> **WORK REQUEST**:
Each line below must be printed again exactly.

> **DATASET CONTENT**:
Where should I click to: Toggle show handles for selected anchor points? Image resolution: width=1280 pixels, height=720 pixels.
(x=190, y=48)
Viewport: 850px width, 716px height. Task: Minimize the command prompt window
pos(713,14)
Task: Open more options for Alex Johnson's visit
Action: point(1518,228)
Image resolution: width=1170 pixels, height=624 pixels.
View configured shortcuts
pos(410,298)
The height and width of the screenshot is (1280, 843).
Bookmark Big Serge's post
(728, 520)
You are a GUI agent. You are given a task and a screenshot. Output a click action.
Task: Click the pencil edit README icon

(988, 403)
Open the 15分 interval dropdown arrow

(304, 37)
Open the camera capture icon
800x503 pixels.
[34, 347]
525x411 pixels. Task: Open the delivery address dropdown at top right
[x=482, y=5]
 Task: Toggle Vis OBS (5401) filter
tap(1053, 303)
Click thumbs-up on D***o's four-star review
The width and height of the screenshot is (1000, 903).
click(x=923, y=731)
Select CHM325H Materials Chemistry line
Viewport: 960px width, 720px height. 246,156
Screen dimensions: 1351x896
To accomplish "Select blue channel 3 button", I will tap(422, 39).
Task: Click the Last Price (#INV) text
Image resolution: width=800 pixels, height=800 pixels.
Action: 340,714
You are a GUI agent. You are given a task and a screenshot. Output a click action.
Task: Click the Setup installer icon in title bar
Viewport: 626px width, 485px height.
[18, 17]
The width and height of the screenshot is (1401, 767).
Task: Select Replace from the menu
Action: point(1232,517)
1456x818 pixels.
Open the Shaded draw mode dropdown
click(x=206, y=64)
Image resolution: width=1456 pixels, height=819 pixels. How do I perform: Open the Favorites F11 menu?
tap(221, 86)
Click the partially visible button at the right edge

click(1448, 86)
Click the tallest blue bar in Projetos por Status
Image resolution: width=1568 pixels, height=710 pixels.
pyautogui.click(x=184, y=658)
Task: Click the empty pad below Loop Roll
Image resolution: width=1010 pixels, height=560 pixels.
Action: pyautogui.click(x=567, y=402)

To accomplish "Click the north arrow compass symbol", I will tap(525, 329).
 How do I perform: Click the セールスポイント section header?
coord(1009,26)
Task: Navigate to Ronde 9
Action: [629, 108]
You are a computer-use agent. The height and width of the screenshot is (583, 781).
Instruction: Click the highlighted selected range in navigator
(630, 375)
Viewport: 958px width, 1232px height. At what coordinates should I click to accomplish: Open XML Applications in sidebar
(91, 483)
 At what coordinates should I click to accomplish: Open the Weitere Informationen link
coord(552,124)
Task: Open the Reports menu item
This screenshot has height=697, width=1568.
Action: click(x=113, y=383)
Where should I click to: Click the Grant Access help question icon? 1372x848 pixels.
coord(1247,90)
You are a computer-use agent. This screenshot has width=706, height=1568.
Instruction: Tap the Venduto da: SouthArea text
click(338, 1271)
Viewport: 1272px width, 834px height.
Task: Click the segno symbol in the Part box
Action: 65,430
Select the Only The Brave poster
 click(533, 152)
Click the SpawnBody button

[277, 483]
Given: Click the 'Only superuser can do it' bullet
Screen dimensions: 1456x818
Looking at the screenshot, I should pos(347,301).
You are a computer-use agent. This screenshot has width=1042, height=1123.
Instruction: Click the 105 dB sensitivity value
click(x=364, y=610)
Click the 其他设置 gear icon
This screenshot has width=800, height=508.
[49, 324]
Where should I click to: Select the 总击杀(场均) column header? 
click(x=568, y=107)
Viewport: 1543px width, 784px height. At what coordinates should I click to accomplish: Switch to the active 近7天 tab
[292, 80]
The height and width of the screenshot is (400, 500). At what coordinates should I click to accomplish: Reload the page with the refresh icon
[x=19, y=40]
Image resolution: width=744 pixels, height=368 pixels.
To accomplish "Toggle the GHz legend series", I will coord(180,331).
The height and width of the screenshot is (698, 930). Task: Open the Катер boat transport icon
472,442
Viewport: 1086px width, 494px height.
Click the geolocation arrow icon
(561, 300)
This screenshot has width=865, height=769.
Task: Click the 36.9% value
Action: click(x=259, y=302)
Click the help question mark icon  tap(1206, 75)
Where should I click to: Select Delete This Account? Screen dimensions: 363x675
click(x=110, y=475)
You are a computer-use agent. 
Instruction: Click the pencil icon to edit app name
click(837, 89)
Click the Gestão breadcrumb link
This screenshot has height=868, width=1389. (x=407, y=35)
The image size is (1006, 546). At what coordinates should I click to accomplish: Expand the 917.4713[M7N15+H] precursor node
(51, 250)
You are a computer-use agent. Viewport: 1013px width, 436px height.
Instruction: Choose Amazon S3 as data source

> **RESPONSE TO THIS TASK**:
Where should I click to: Toggle show handles for selected anchor points? Image resolution: width=1280 pixels, height=720 pixels.
(x=190, y=48)
Viewport: 850px width, 716px height. Task: Minimize the command prompt window
pos(713,14)
Task: Open more options for Alex Johnson's visit
Action: point(1518,228)
Image resolution: width=1170 pixels, height=624 pixels.
View configured shortcuts
pos(410,298)
The height and width of the screenshot is (1280, 843).
Bookmark Big Serge's post
(728, 520)
You are a GUI agent. You are given a task and a screenshot. Output a click action.
Task: Click the pencil edit README icon

(988, 403)
Open the 15分 interval dropdown arrow

(304, 37)
Open the camera capture icon
800x503 pixels.
[34, 347]
525x411 pixels. Task: Open the delivery address dropdown at top right
[x=482, y=5]
 Task: Toggle Vis OBS (5401) filter
tap(1053, 303)
Click thumbs-up on D***o's four-star review
The width and height of the screenshot is (1000, 903).
click(x=923, y=731)
Select CHM325H Materials Chemistry line
Viewport: 960px width, 720px height. 246,156
Screen dimensions: 1351x896
To accomplish "Select blue channel 3 button", I will tap(422, 39).
Task: Click the Last Price (#INV) text
Image resolution: width=800 pixels, height=800 pixels.
Action: 340,714
You are a GUI agent. You are given a task and a screenshot. Output a click action.
Task: Click the Setup installer icon in title bar
Viewport: 626px width, 485px height.
[18, 17]
The width and height of the screenshot is (1401, 767).
Task: Select Replace from the menu
Action: point(1232,517)
1456x818 pixels.
Open the Shaded draw mode dropdown
click(x=206, y=64)
Image resolution: width=1456 pixels, height=819 pixels. How do I perform: Open the Favorites F11 menu?
tap(221, 86)
Click the partially visible button at the right edge

click(1448, 86)
Click the tallest blue bar in Projetos por Status
Image resolution: width=1568 pixels, height=710 pixels.
pyautogui.click(x=184, y=658)
Task: Click the empty pad below Loop Roll
Image resolution: width=1010 pixels, height=560 pixels.
Action: pyautogui.click(x=567, y=402)

To accomplish "Click the north arrow compass symbol", I will tap(525, 329).
 How do I perform: Click the セールスポイント section header?
coord(1009,26)
Task: Navigate to Ronde 9
Action: [629, 108]
You are a computer-use agent. The height and width of the screenshot is (583, 781).
Instruction: Click the highlighted selected range in navigator
(630, 375)
Viewport: 958px width, 1232px height. At what coordinates should I click to accomplish: Open XML Applications in sidebar
(91, 483)
 At what coordinates should I click to accomplish: Open the Weitere Informationen link
coord(552,124)
Task: Open the Reports menu item
This screenshot has height=697, width=1568.
Action: click(x=113, y=383)
Where should I click to: Click the Grant Access help question icon? 1372x848 pixels.
coord(1247,90)
You are a computer-use agent. This screenshot has width=706, height=1568.
Instruction: Tap the Venduto da: SouthArea text
click(338, 1271)
Viewport: 1272px width, 834px height.
Task: Click the segno symbol in the Part box
Action: 65,430
Select the Only The Brave poster
 click(533, 152)
Click the SpawnBody button

[277, 483]
Given: Click the 'Only superuser can do it' bullet
Screen dimensions: 1456x818
Looking at the screenshot, I should pos(347,301).
You are a computer-use agent. This screenshot has width=1042, height=1123.
Instruction: Click the 105 dB sensitivity value
click(x=364, y=610)
Click the 其他设置 gear icon
This screenshot has width=800, height=508.
[49, 324]
Where should I click to: Select the 总击杀(场均) column header? 
click(x=568, y=107)
Viewport: 1543px width, 784px height. At what coordinates should I click to accomplish: Switch to the active 近7天 tab
[292, 80]
The height and width of the screenshot is (400, 500). At what coordinates should I click to accomplish: Reload the page with the refresh icon
[x=19, y=40]
Image resolution: width=744 pixels, height=368 pixels.
To accomplish "Toggle the GHz legend series", I will coord(180,331).
The height and width of the screenshot is (698, 930). Task: Open the Катер boat transport icon
472,442
Viewport: 1086px width, 494px height.
Click the geolocation arrow icon
(561, 300)
This screenshot has width=865, height=769.
Task: Click the 36.9% value
Action: click(x=259, y=302)
Click the help question mark icon  tap(1206, 75)
Where should I click to: Select Delete This Account? Screen dimensions: 363x675
click(x=110, y=475)
You are a computer-use agent. 
Instruction: Click the pencil icon to edit app name
click(837, 89)
Click the Gestão breadcrumb link
This screenshot has height=868, width=1389. (x=407, y=35)
The image size is (1006, 546). At what coordinates should I click to accomplish: Expand the 917.4713[M7N15+H] precursor node
(51, 250)
You are a computer-use agent. Viewport: 1013px width, 436px height.
Instruction: Choose Amazon S3 as data source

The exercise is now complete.